What’s Next in Predictive Maintenance

What will be the “Next Big Things” in predictive engine maintenance, and when will they arrive? That’s a question we put to our experts. Here’s what they told us.

“Since predictive maintenance is not a new topic, there will likely be a steady evolution with increased capabilities, possibly accompanied by regulation that allows more flexible maintenance intervals on more and more parts,” said Dr. Keller. “AI will continue to be a useful tool and facilitate integration of diverse data sources to improve capabilities overall. We already have most of the tools and technologies ready, so I expect many future improvements to come from increased data availability and data sharing between operators and service providers.”

“Increasing the connectivity of our digital thread across the entire product life cycle will enable real-time visibility into our products, optimizing our speed to respond to, and even predict our customer needs,” Lavoie-Tremblay said. “We continue to build upon lessons learned, expand use cases and scale across the business to accelerate predictability and operational efficiency for our customers.

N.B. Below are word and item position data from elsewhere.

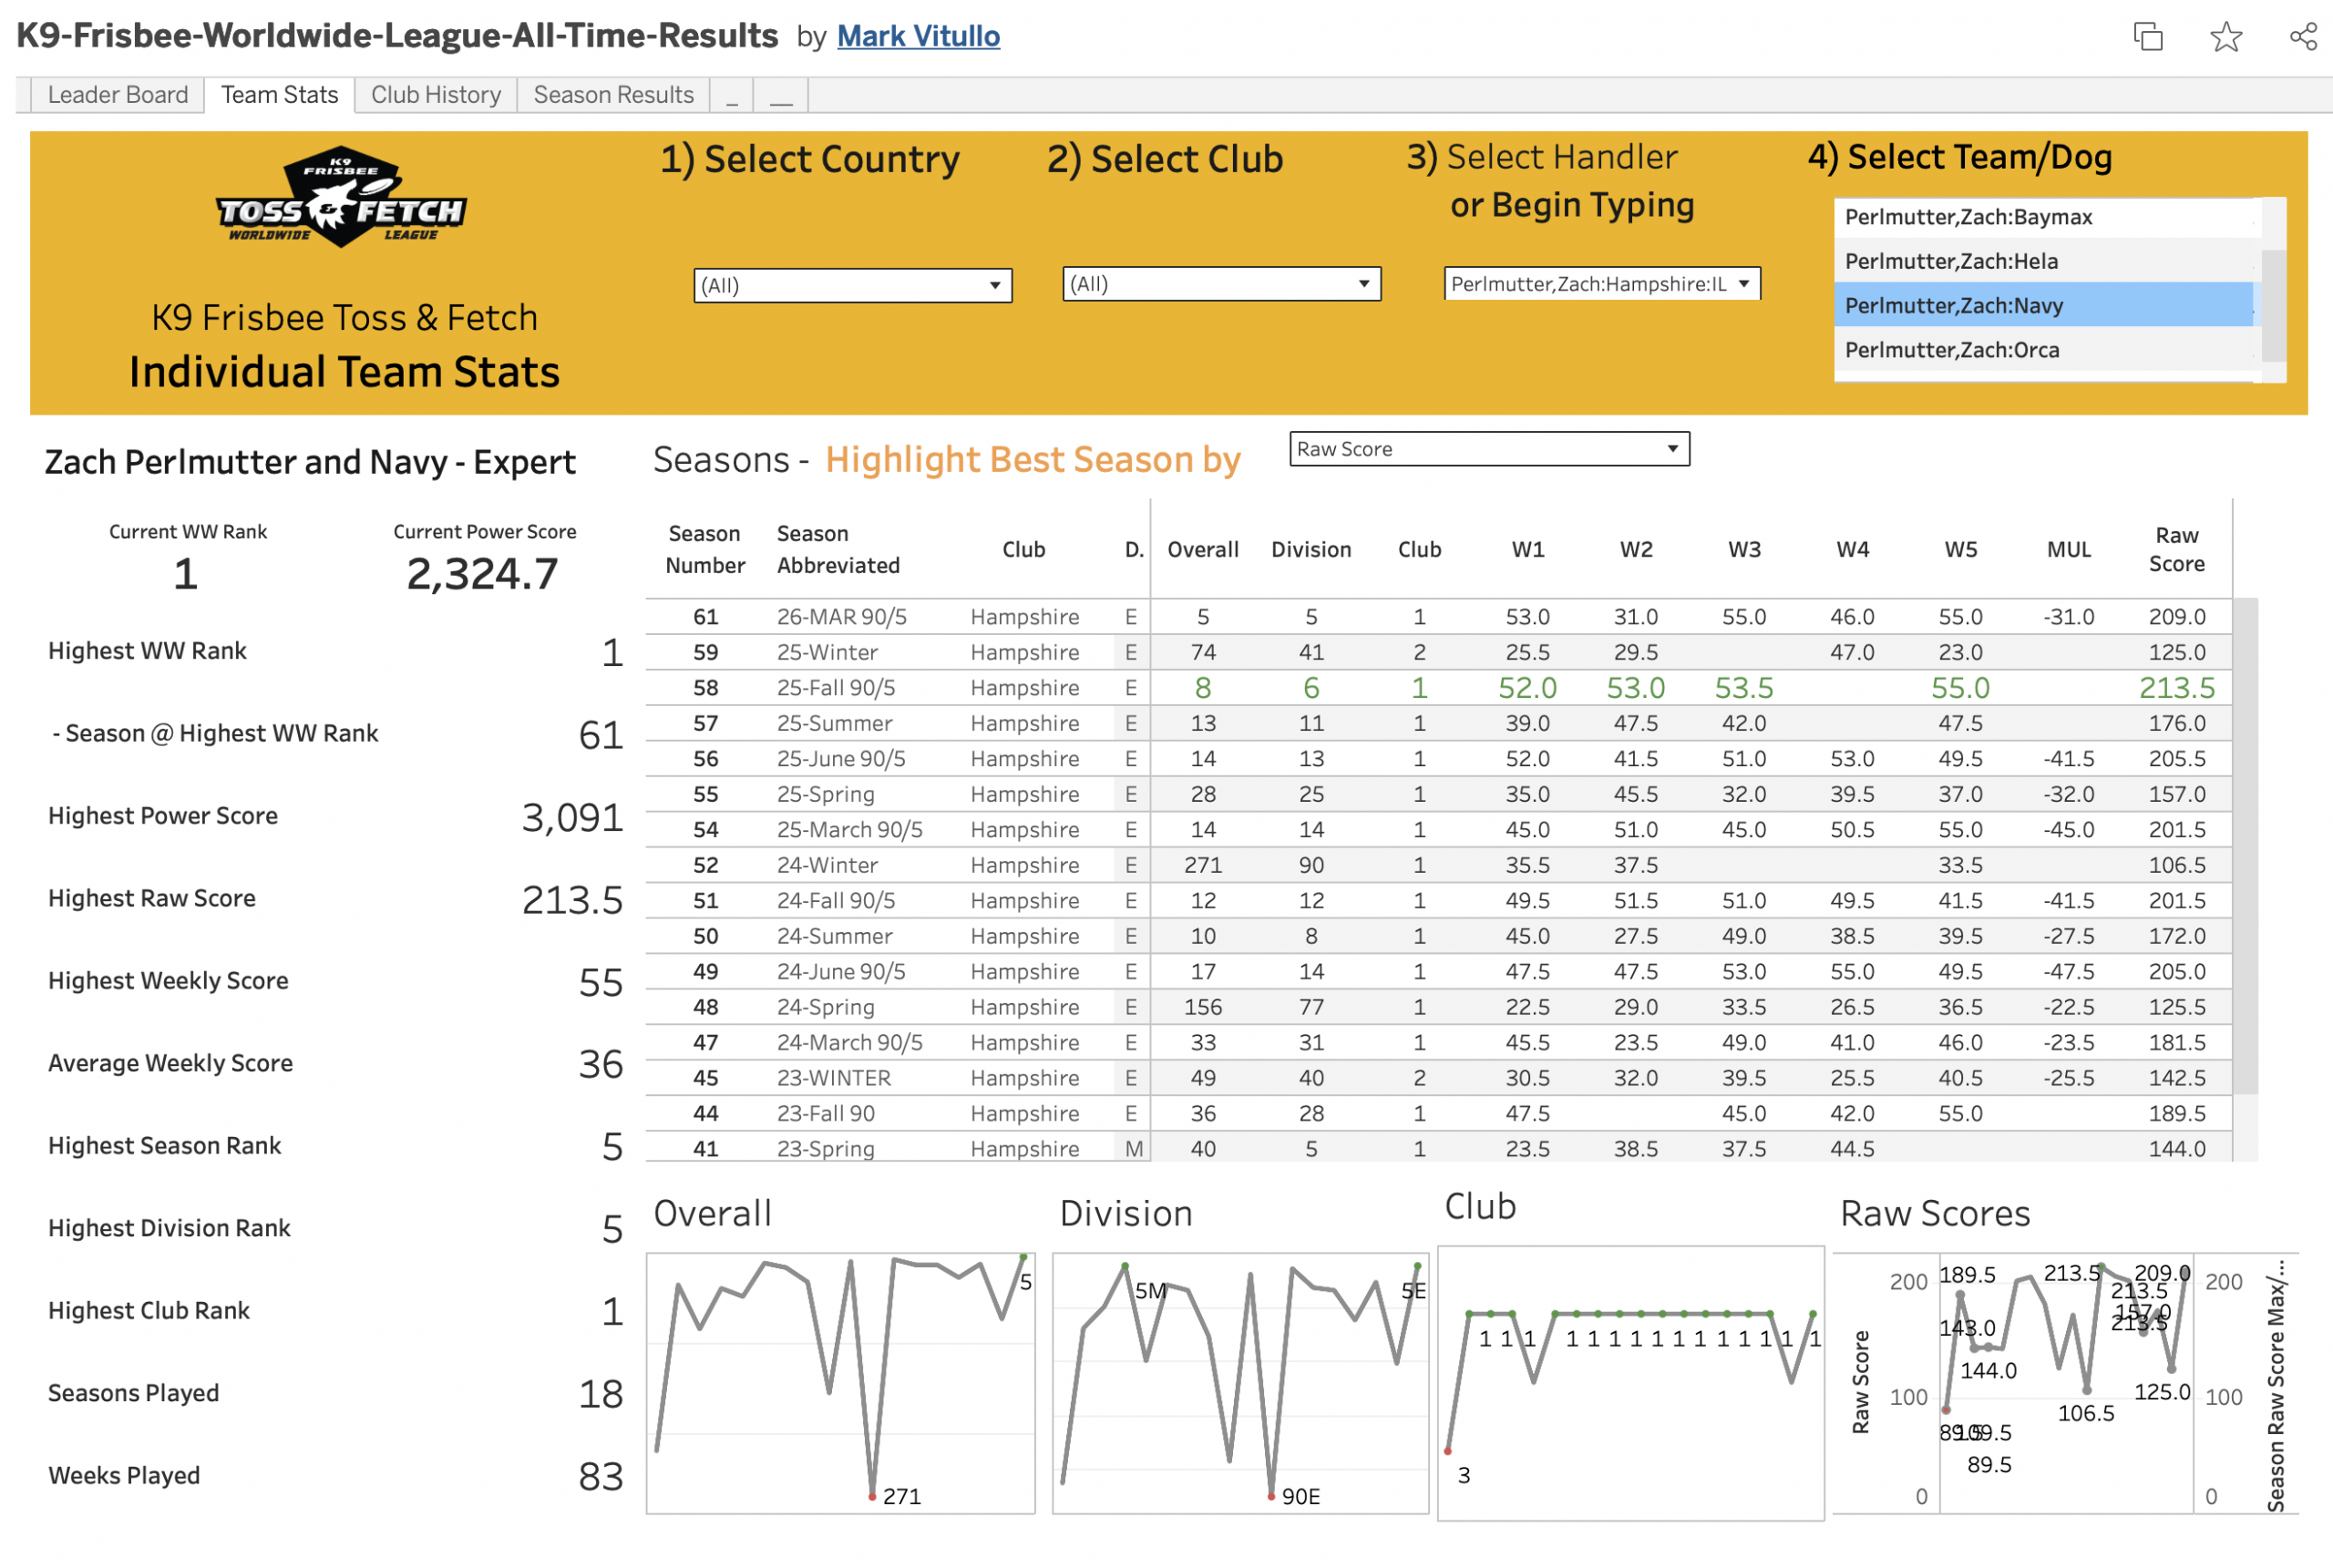Screen dimensions: 2333x1568
Task: Click the share icon
Action: tap(2302, 37)
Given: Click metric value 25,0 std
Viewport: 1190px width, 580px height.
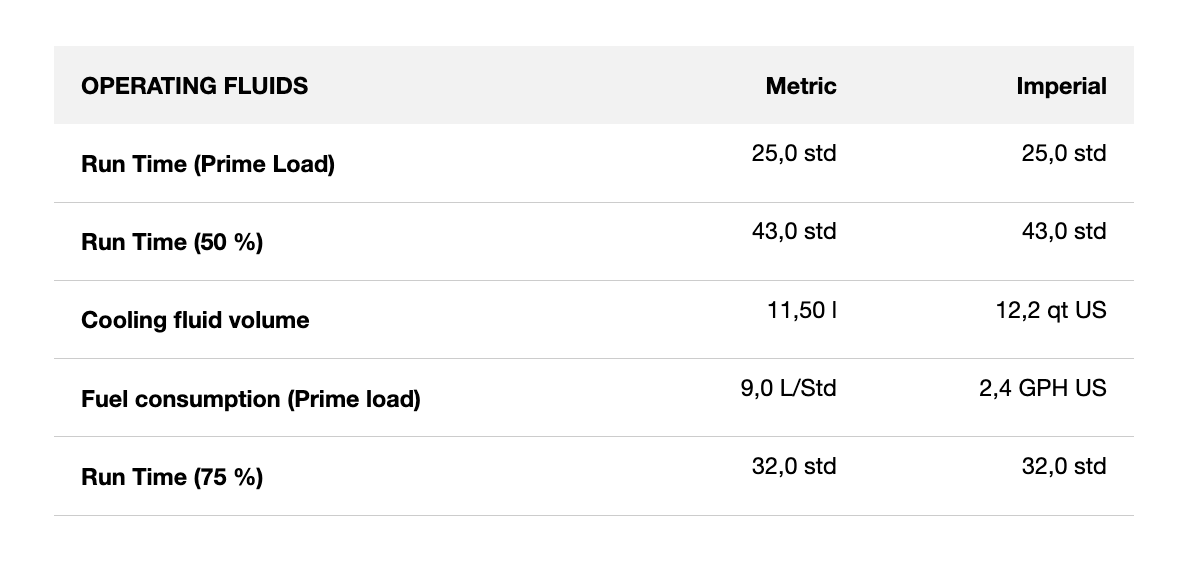Looking at the screenshot, I should click(793, 153).
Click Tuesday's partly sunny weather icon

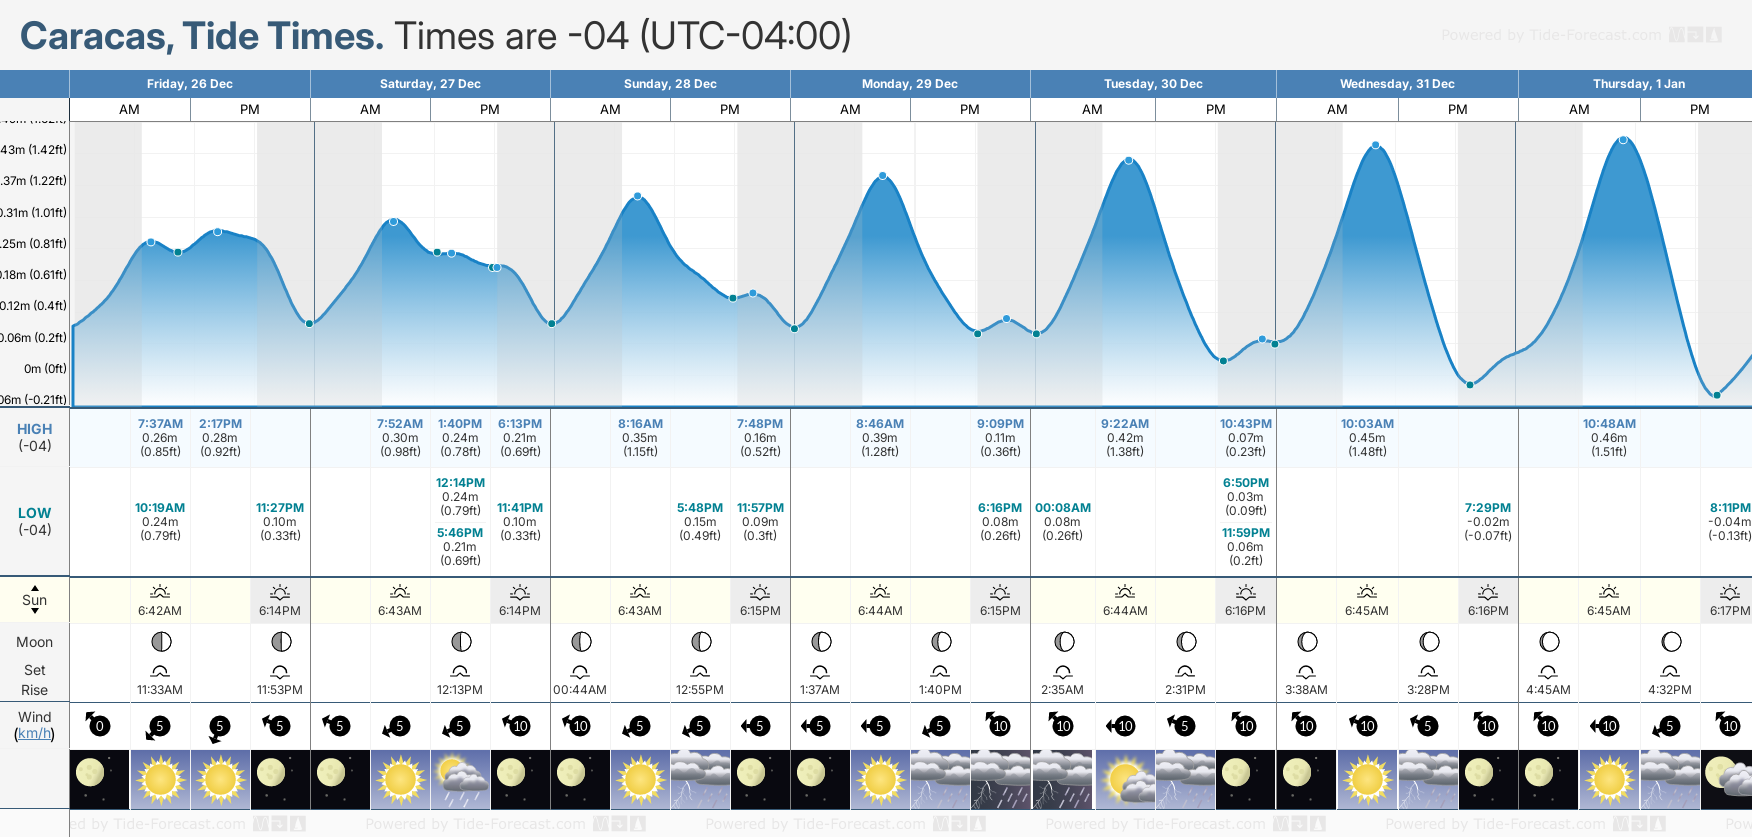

As data quality is further refined and AI continues to advance, predictive maintenance models will move into the next phase to prescriptive and autonomous maintenance.”

PW Predictive

“I think once all the records of aircraft engines are digital (not scanned) we will see a big change in how we interpret the data — and for sure AI will be the one helping us with the results,” said Mihalache. “For example, I think, just like in the medical field, results will be interpreted by the AI and tell us at part-out what non-repairable rate we can expect.”

All told, the impressive results delivered by predictive maintenance today will likely be significantly more exceptional and far-reaching as digital technology advances. Granted, we may never see the day where unexpected engine failures cease entirely, but we will be much, much closer to achieving that goal in the years to come.